ウクライナ危機が一段と深刻化し、天然ガス価格がさらに高騰するとドイツのインフレ率は今年6%を超える可能性がある――。財界系シンクタンクIWドイツ経済研究所は24日に公開したレポートでこんな見方を明らかにした。「ドイツが(ロシア産天然ガスの)供給停止を短期的に乗り切れたとしても、ガス価格は急速に上昇する」としている。

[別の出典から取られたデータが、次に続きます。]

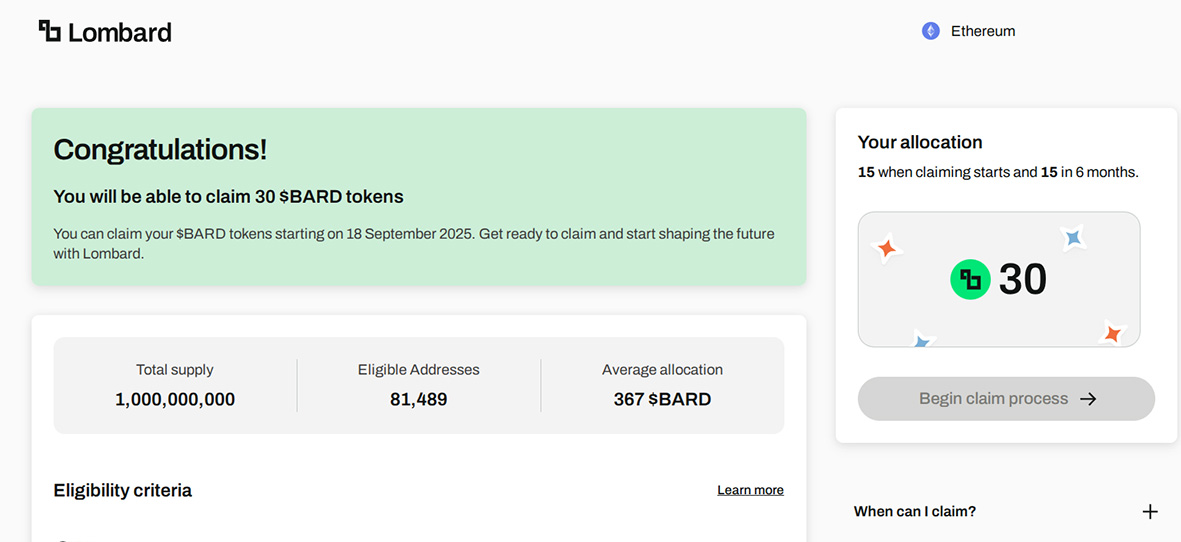Image resolution: width=1181 pixels, height=542 pixels.
Task: Click the Lombard wordmark text
Action: click(120, 32)
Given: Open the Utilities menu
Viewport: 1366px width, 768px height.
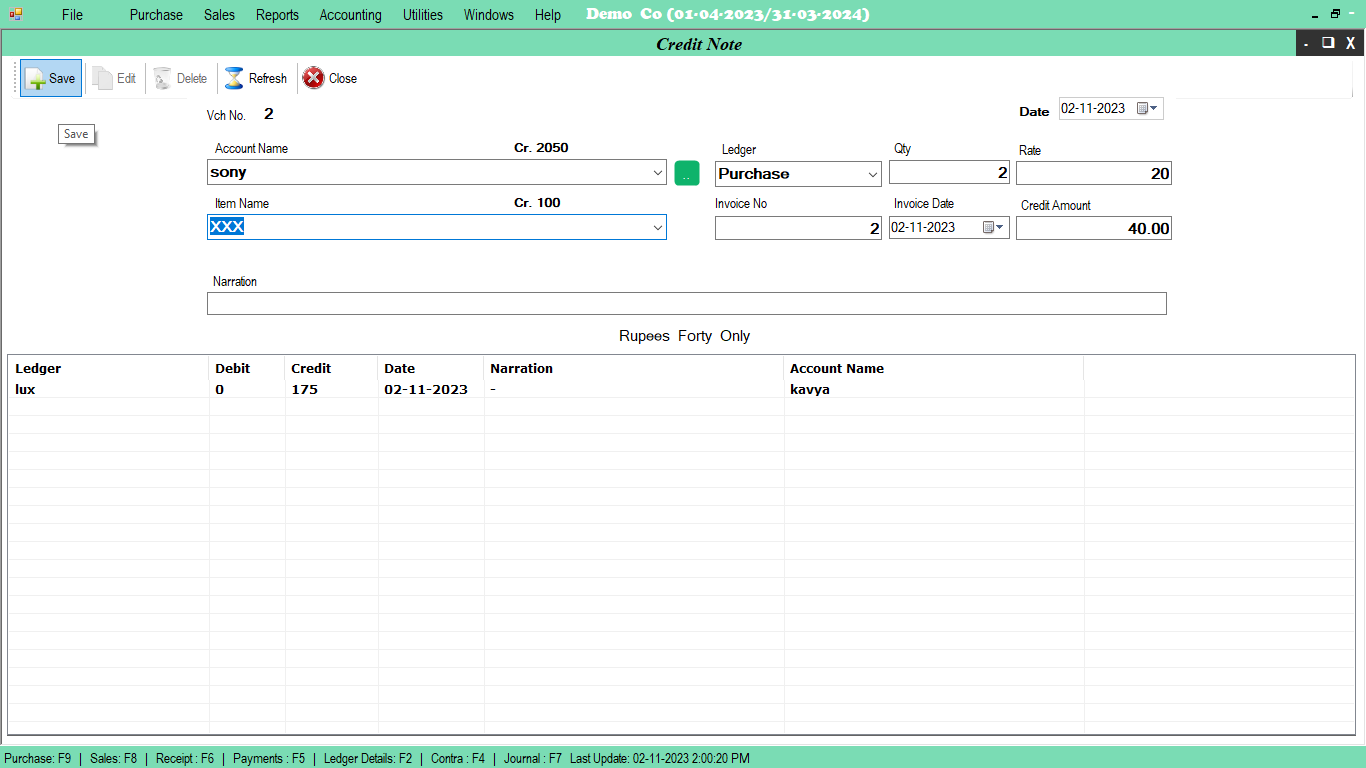Looking at the screenshot, I should (x=422, y=14).
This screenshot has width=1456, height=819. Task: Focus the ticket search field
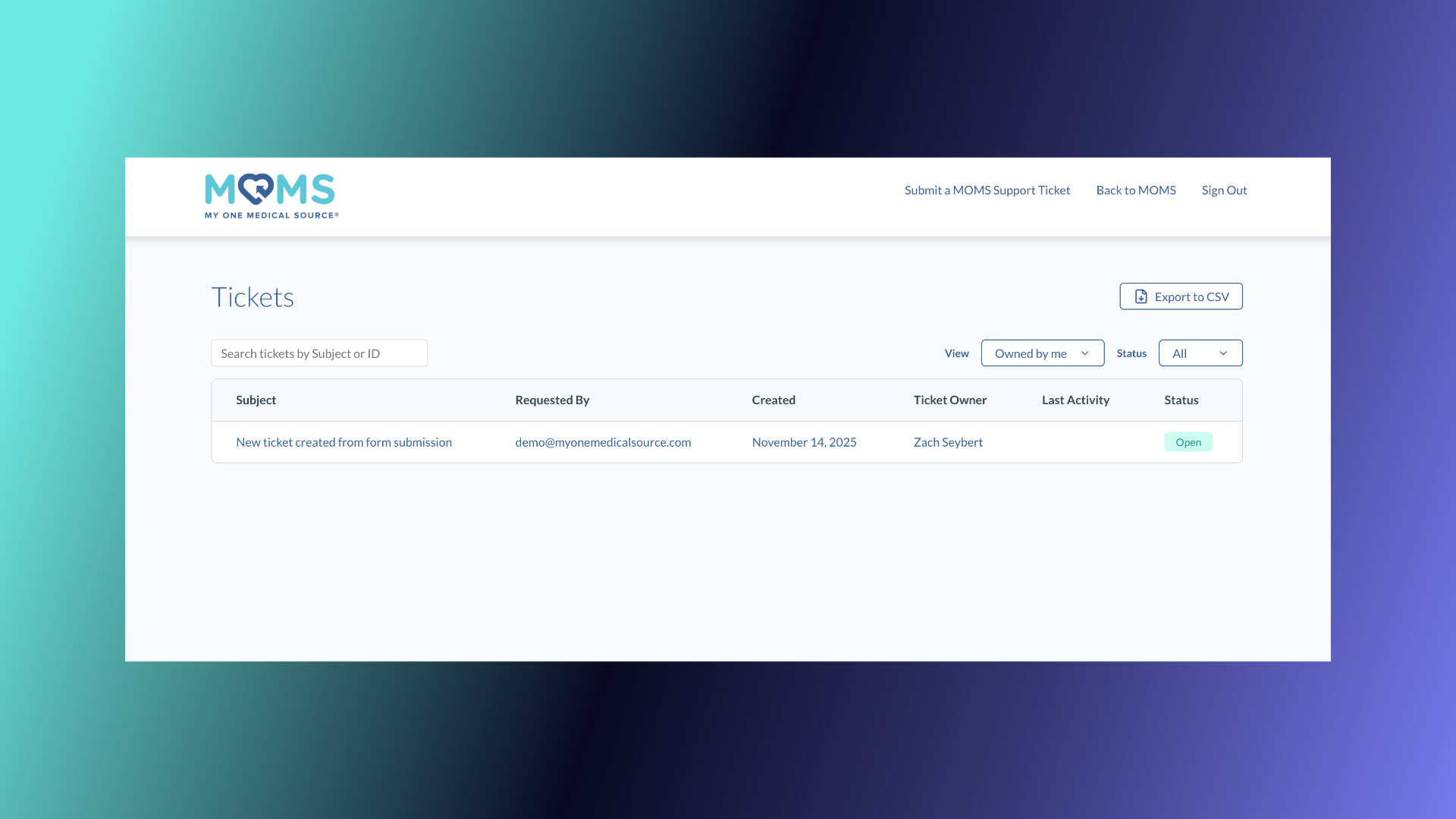318,353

IWは独連邦銀行(中銀)の最新の景気予測をもとに試算を行った。2022年の天然ガス価格が21年第4四半期の水準にとどまるシナリオ(第1シナリオ)と、21年第4四半期を50%上回るシナリオ(第2シナリオ)の2つを想定。第1シナリオではインフレ率が今年4.3%、来年4.5%に上ると計算している。連銀予測ではそれぞれ3.6%、2.2%となっており、天然ガス価格が上昇しなくてもインフレ率は上振れすることになる。
第2シナリオでは今年のインフレ率が6.1%に達する。来年は5%に下がるものの、水準は極めて高い。
インフレ率が高まる結果、個人消費が低迷し、実質国内総生産(GDP)は下振れする。第1シナリオでは今年の成長率が連銀予測(4.2%)を0.2ポイント、第2シナリオでは同0.6ポイント下回るとしている。